_Stored data_
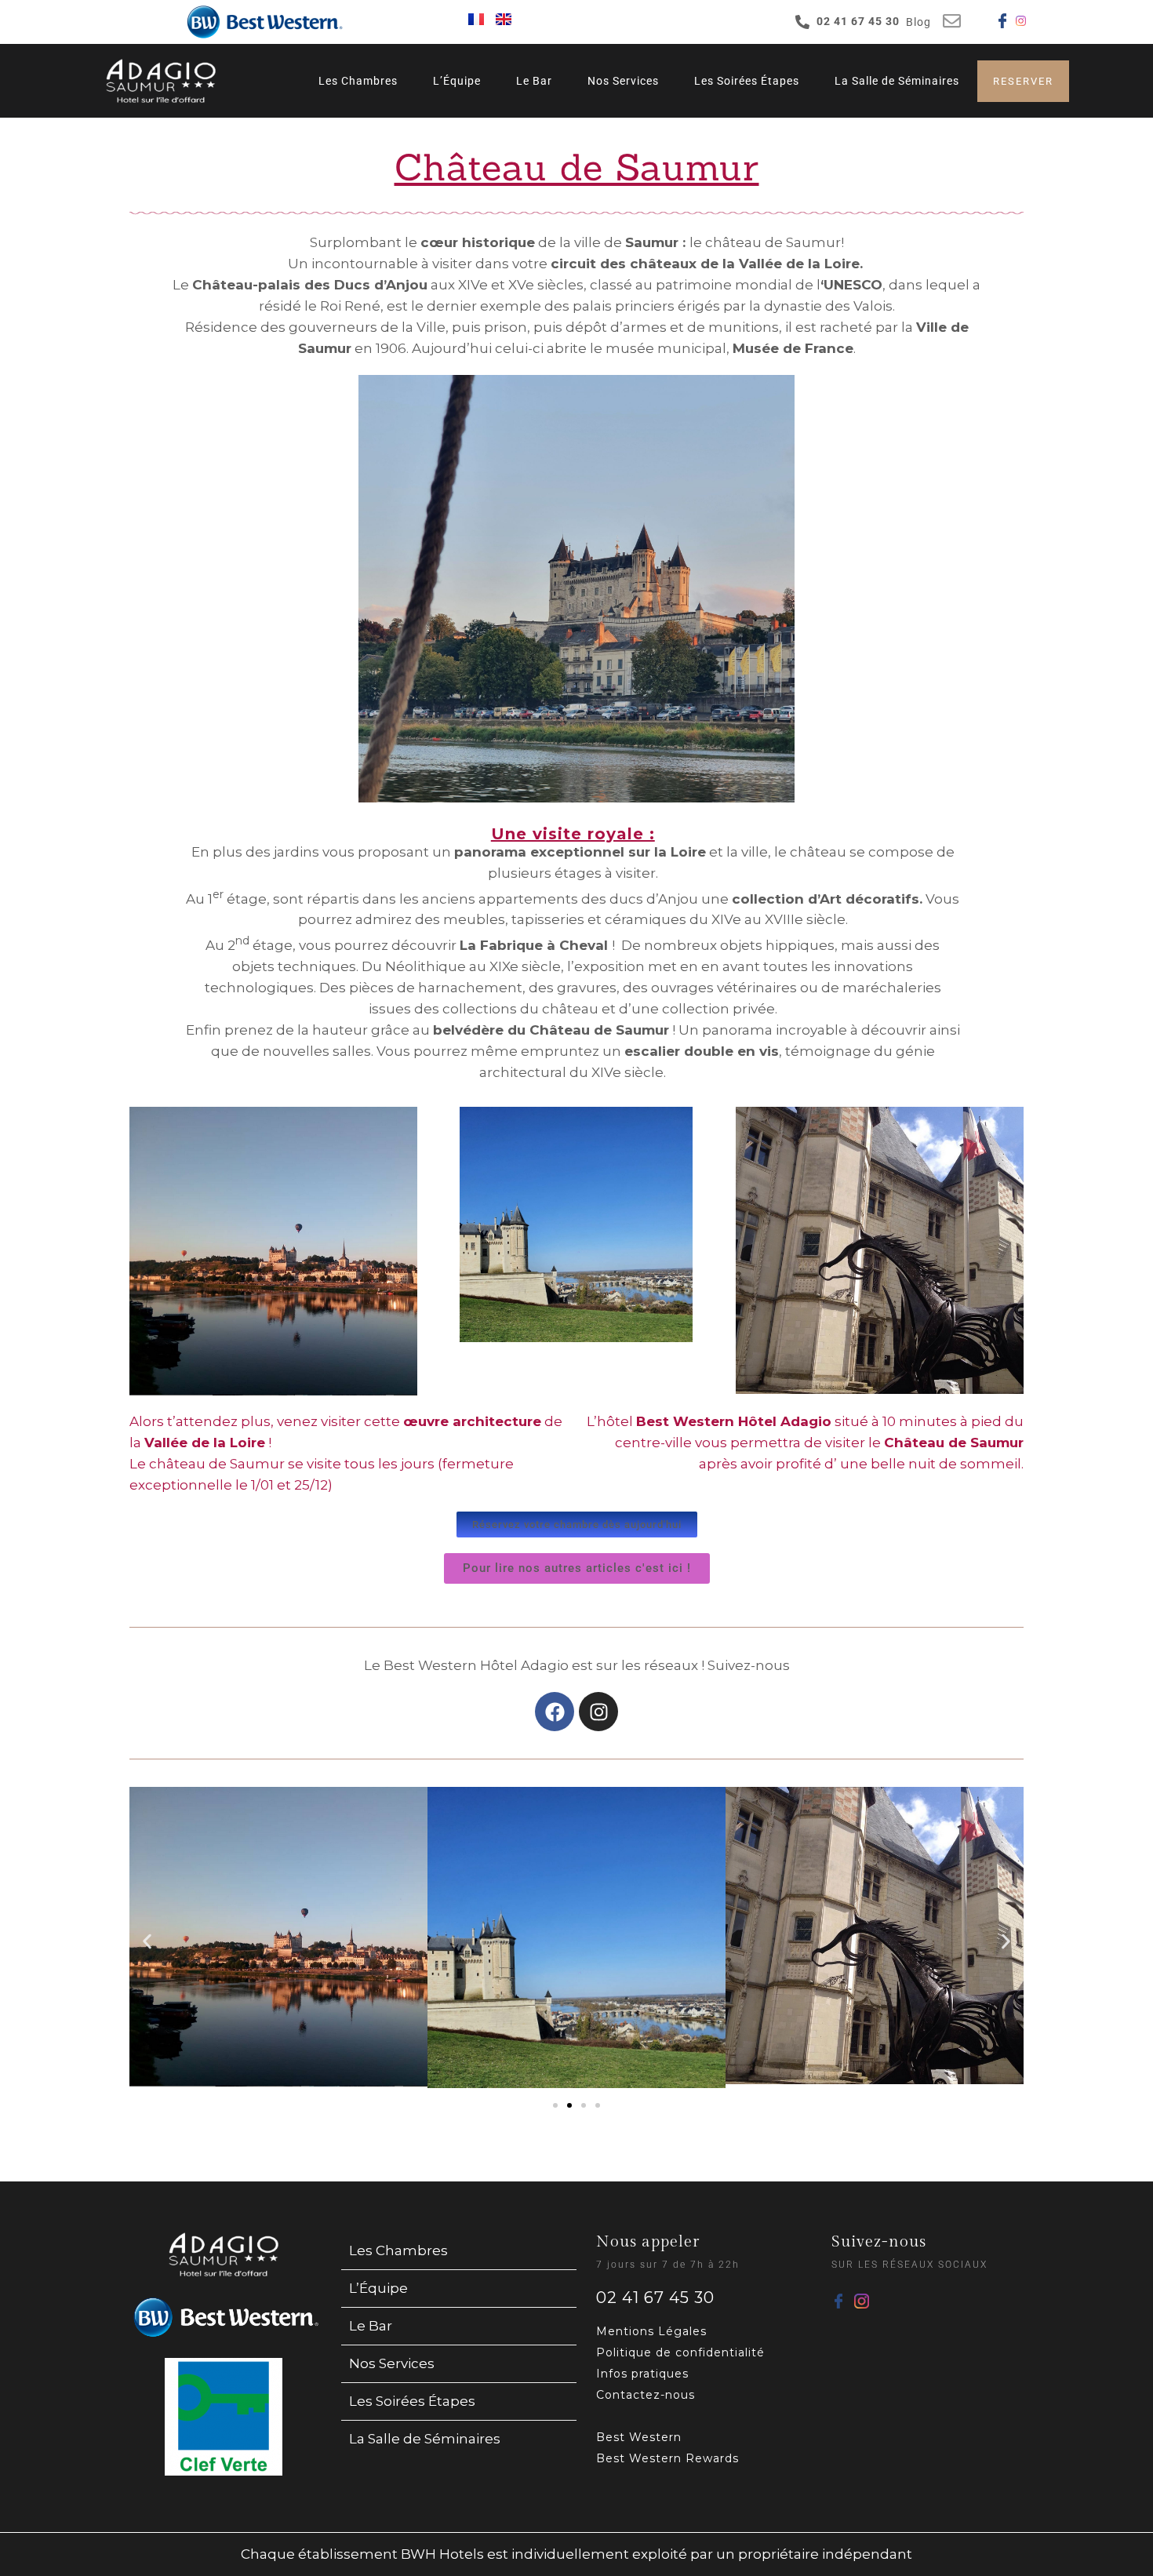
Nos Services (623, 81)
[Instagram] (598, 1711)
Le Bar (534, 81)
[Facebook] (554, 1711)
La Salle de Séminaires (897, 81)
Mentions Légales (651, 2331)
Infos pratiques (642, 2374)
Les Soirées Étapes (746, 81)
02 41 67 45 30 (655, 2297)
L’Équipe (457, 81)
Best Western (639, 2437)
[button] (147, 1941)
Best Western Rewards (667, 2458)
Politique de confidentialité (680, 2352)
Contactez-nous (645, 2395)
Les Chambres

_Aim of the exercise_
The entries above, every one of them, should be retyped exactly, with no pictures carried over.

_Your response_
Nos Services (623, 81)
[Instagram] (598, 1711)
Le Bar (534, 81)
[Facebook] (554, 1711)
La Salle de Séminaires (897, 81)
Mentions Légales (651, 2331)
Infos pratiques (642, 2374)
Les Soirées Étapes (746, 81)
02 41 67 45 30 (655, 2297)
L’Équipe (457, 81)
Best Western (639, 2437)
[button] (147, 1941)
Best Western Rewards (667, 2458)
Politique de confidentialité (680, 2352)
Contactez-nous (645, 2395)
Les Chambres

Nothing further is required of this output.